→ EXCERPT
This is probably not the wisest question, but is it possible to return a variable from a function without redeclaring it?
function test(){
$a = 1;
return $a;
}
Would it somehow be possible to access $a with just calling the function? test();
not $a = test();
Is that the only way? I want to make $a available after calling the function.
You have to put the variable into the global scope:
http://codepad.org/PzKxWGbU
function test()
{
$GLOBALS['a'] = 'Hello World!';
}
test();
echo $a;
But it would be better to use a return value or references:
function test(&$ref)
{
$ref = 'Hello World!';
}
$var = '';
test($var);
I assume you want to change some context when you call the function.
This is possible. For example, all global variables share the same context across your application. If a function set's a global variable, its available in the global scope:
function change_global_variable($name, $value)
{
$GLOBALS[$name] = $value;
}
change_global_variable('a', 1);
echo $a;
However, whenever you do something like this, take care that you're destroying the modularity of your code. For example, if you have 50 functions like this and 80 variables, and then you need to change something, you need to change many, many places. And even harder, you don't remember which places you need to change and how they belong to each other.
It's normally better to make the context an object and pass it to the function that changes it, so it's more clear what the function does:
class Context extends ArrayObject {}
$context = new Context;
function change_context(Context $context, $name, $value)
{
$context[$name] = $value;
}
change_context($context, 'b', 2);
echo $context['b'], "\n";
This example demonstrates something that's called dependency injection. Instead of modifying the only one (global) context that exists in PHP, you are telling the function what it should modify, instead that it modifies hard-encoded global variables
There is a mix form of it, using the global variable scope to contain the context, so you spare to pass it as an additional parameter, however I only show it here for completeness, because it's not helping to retain modularity that well (however it's better than using more than one global variable):
class Context extends ArrayObject {}
$context = new Context;
function change_global_context($name, $value)

(Element and text position data)
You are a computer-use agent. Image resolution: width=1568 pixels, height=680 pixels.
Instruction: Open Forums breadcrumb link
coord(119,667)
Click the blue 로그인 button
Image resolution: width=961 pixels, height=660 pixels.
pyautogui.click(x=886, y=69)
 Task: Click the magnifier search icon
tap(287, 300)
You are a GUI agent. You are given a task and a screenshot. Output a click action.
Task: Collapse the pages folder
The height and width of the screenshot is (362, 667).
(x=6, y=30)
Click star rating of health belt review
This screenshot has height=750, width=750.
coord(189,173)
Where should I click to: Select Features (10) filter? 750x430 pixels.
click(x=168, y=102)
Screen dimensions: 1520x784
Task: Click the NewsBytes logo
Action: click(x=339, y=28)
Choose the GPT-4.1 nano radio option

→ PROMPT A
Translate into Spanish this sentence from the PHP scope discussion: "However, whenever you do something like this, take care that you're destroying the modularity of your code."
→ PROMPT B
Reproduce the PHP scope discussion from "This is possible." to "change_context(Context $context, $name, $value)", substituting "maintainability" for "modularity".

→ COMPLETE OUTPUT A
Sin embargo, siempre que hagas algo así, ten en cuenta que estás destruyendo la modularidad de tu código.

→ COMPLETE OUTPUT B
This is possible. For example, all global variables share the same context across your application. If a function set's a global variable, its available in the global scope:
function change_global_variable($name, $value)
{
$GLOBALS[$name] = $value;
}
change_global_variable('a', 1);
echo $a;
However, whenever you do something like this, take care that you're destroying the maintainability of your code. For example, if you have 50 functions like this and 80 variables, and then you need to change something, you need to change many, many places. And even harder, you don't remember which places you need to change and how they belong to each other.
It's normally better to make the context an object and pass it to the function that changes it, so it's more clear what the function does:
class Context extends ArrayObject {}
$context = new Context;
function change_context(Context $context, $name, $value)